**Given passage:**

In the late 1950s, rarely did a day pass without my turning to the Mirror sports page.
Around the time Herb Werner became the newspaper's sports editor, I was collecting Topps baseball cards and hearing Bob Prince's voice detailing the fortunes of my beloved Pirates on WFBG Radio.
Herb's "Lookin' At Sports" column was a must-read for me in those days.
When I went online to check out the Mirror's Web site one morning back in June, I learned that Herb died of pancreatic cancer.
This guy was my earliest professional mentor, and he was the man who started me on a lifetime career in journalism.
The news pained me deeply, and I immediately called longtime friend and Mirror sports staff colleague Jimmy Lane to commiserate.
I had seen Jim and his wife at an Altoona Day function in Largo, Fla., this past February, and he told me Herb was seriously ill. At the time, I wasn't aware of the extent of his illness.
Four months earlier, I had come back home to visit friends and take in an Altoona High football game in Mansion Park. I hadn't seen my alma mater play since September 1985.

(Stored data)
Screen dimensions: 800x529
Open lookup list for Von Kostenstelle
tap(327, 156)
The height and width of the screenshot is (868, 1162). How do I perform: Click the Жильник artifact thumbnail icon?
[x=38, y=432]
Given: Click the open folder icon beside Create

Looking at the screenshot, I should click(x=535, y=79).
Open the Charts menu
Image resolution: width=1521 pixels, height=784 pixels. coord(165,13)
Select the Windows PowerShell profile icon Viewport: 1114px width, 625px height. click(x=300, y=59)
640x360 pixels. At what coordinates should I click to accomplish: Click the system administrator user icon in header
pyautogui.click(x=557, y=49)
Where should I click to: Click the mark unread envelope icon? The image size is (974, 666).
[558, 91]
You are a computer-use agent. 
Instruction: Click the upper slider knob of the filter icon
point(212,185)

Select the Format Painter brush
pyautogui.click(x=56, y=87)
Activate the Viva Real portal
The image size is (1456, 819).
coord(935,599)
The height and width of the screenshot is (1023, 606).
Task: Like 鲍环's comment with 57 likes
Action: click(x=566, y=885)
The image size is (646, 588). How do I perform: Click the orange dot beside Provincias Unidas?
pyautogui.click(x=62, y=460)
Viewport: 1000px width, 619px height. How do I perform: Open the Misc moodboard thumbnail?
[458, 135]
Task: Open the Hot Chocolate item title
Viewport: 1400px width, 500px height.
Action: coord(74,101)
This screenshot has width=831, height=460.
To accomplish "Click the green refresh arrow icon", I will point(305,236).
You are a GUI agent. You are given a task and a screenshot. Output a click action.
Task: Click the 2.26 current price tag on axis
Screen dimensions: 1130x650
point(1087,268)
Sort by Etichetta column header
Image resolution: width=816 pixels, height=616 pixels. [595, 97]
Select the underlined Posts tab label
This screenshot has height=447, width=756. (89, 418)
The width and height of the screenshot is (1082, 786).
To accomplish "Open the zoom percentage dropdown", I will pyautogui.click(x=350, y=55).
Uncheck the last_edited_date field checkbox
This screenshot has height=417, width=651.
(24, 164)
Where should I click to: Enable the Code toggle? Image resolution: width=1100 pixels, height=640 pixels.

**Task brief:**
Repeat the Herb Werner remembrance word for word, starting with "Around the time" and going on through "career in journalism.". Rely only on the Herb Werner remembrance, not on the material.

**Exercise response:**
Around the time Herb Werner became the newspaper's sports editor, I was collecting Topps baseball cards and hearing Bob Prince's voice detailing the fortunes of my beloved Pirates on WFBG Radio.
Herb's "Lookin' At Sports" column was a must-read for me in those days.
When I went online to check out the Mirror's Web site one morning back in June, I learned that Herb died of pancreatic cancer.
This guy was my earliest professional mentor, and he was the man who started me on a lifetime career in journalism.